(TASK TO COMPLETE): A single figure is expected: how many lines of the data that follows contain the word "agent".

(Records drawn from a dataset):
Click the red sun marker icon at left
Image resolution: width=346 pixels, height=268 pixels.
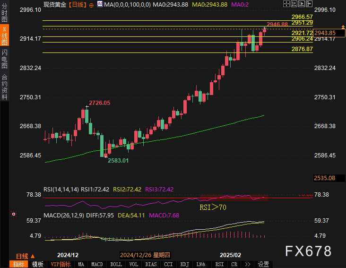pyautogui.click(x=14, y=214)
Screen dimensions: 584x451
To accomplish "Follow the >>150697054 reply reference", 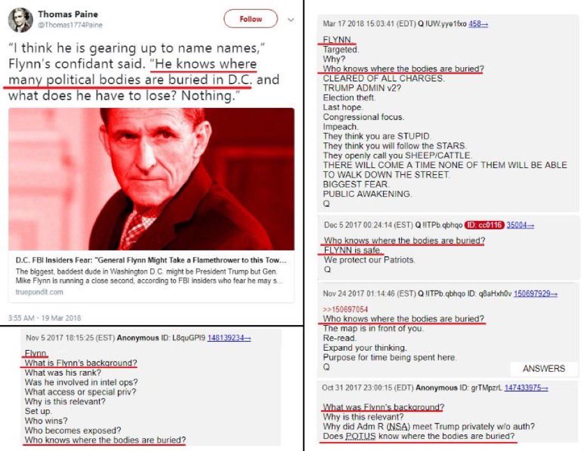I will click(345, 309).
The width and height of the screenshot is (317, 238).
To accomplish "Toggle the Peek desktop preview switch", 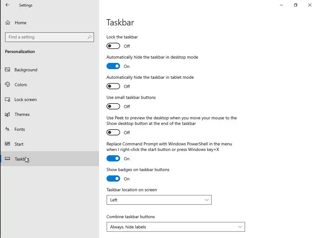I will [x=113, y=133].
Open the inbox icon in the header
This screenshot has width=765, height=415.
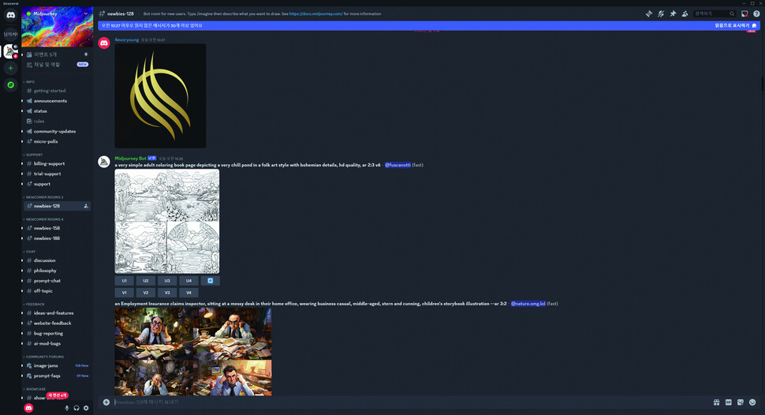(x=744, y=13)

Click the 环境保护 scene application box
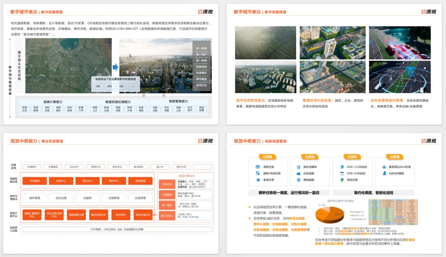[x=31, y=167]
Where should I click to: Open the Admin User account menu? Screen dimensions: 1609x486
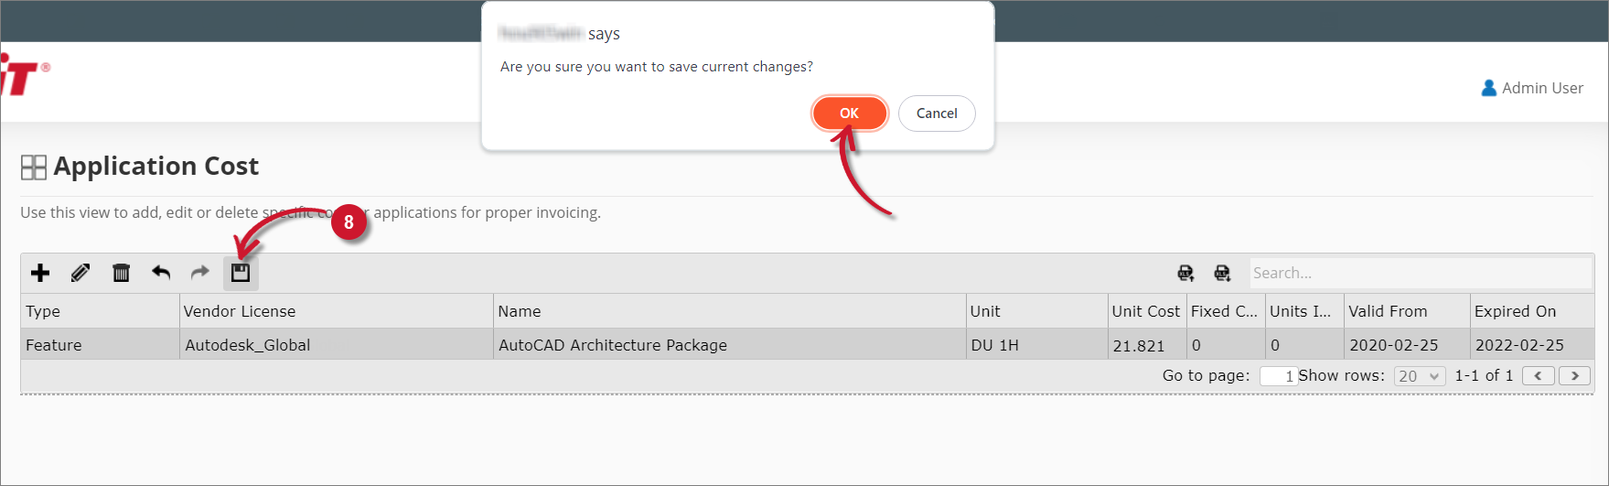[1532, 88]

--

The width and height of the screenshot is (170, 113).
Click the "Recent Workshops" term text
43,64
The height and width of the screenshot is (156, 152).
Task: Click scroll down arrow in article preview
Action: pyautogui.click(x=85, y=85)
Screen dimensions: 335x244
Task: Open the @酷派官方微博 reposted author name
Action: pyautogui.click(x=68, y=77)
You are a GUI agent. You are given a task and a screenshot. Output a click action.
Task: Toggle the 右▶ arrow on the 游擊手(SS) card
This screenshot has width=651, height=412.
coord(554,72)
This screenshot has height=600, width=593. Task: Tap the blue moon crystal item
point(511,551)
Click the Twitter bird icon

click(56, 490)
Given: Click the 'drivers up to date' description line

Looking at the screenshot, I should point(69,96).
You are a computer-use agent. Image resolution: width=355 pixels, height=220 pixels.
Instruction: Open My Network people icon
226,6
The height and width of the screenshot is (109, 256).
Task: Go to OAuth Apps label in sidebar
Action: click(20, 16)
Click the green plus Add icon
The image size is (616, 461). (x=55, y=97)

(ANSWER): 2